The third was investor-level reporting. Form 8996 covers the QOF. §1400Z-2(a)(1) requires the investor to elect on Form 8949. What the first round did not build out is the chain of reporting for a partner in a QOF partnership whose underlying investments are QOZ Business subsidiaries. Several witnesses argued for a simplified investor package (a supplemental schedule rather than a reconstruction of the asset-level tests), on the theory that ordinary investors cannot be expected to audit a 90% asset test from the outside. Treasury has not shown its hand here.

If you are coming to this topic cold, the broader context lives in our earlier pieces: the zone designations were locked in mid-2018 and fund-raising went live against an incomplete rulebook, as walked through in our September 2018 report on the designated map and the first-mover states; the first-round proposed regs filled in what they filled in, which we covered last month in our reading of REG-115420-18 and Rev. Rul. 2018-29.

How sponsors are pricing the gap

The practical question for anyone forming a fund this quarter is how to underwrite around the open items. Three patterns have settled in.

Real-estate sponsors are pushing forward. A single-asset substantial-improvement fund, organized as a partnership, with a written 31-month working-capital plan pointed at a specific property, and with the substantial-improvement test measured against a building-only basis per Rev. Rul. 2018-29, fits inside what the first round already says. Closings accelerated through November, December, and January despite the open items on the operating-business side, because none of those open items are binding on a plain-vanilla real-estate deal.

Operating-business sponsors are mostly still in fundraising. A fund that plans to hold a technology company, a manufacturer, or a multi-location services business cannot underwrite against the 50% gross-income test without knowing how Treasury will interpret it. Several sponsors have closed first rounds on soft commitments contingent on the second-round regs, with the expectation that subscriptions harden once the text publishes. If the second round arrives before the end of the first quarter, most of those soft commits convert. If it slips past mid-year, some number of them walk.

Mixed-use funds (a real-estate project with an operating-business tenant inside a zone) are the category that is hardest to price. The fund qualifies against the real-estate piece and fails or passes against the operating piece on rules that do not yet exist. Deal counsel is currently writing two-track plans that bifurcate the structure, with the operating business as a QOZ Business subsidiary and the real-estate leg inside the QOF directly. That adds complexity and legal cost, and it presumes the second round treats the two legs consistently. It may.

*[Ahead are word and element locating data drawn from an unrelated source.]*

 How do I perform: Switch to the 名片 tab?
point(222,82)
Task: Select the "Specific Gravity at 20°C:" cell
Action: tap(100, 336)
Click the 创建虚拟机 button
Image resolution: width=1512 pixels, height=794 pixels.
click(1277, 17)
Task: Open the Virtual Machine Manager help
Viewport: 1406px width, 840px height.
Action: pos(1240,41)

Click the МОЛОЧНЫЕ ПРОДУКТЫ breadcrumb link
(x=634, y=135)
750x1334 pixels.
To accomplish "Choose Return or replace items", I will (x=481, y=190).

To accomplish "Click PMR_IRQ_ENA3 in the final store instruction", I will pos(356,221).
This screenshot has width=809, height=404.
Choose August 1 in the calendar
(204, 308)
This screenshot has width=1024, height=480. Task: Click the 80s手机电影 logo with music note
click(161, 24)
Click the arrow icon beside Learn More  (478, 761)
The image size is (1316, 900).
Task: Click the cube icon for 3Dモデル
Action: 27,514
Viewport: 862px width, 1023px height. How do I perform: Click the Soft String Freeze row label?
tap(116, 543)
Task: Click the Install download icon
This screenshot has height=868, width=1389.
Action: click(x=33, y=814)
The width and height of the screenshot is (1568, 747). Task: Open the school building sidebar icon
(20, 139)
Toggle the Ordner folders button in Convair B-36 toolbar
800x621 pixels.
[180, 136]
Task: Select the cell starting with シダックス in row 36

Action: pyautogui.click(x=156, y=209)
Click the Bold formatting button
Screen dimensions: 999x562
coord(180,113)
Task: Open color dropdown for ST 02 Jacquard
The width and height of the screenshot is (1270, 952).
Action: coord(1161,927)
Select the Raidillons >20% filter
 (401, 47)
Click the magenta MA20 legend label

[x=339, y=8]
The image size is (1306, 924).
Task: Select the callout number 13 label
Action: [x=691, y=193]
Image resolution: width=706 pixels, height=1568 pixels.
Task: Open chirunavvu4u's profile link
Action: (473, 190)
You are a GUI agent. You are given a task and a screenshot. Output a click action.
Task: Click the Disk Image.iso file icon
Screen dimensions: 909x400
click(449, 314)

A dateline observation, honestly

Five days between a public hearing and a sitting agenda is not a lot of time to draft second-round regs. Treasury has telegraphed that the second round is in advanced stages; OMB review typically adds additional weeks to whatever the drafting calendar is. A realistic expectation is publication in the second half of the first quarter or the first half of the second quarter of 2019. Any sooner would be unusual. Any later would start to eat the seven-year step-up window, which, because of the §1400Z-2(b)(2)(B)(iv) 2026 recognition deadline, closes for new investments at the end of 2019.

That is the deadline that matters. The practical value of getting the operating-business rules finalized is measured in how much of 2019's capital can be committed with confidence against the seven-year step-up, and every week of delay compresses the window. The comment letters have been filed, the hearing has been held, and the second round is either close to publication or is waiting on a final political sign-off inside Treasury. From the outside we cannot tell which. From the outside, the deals waiting on it are visible enough.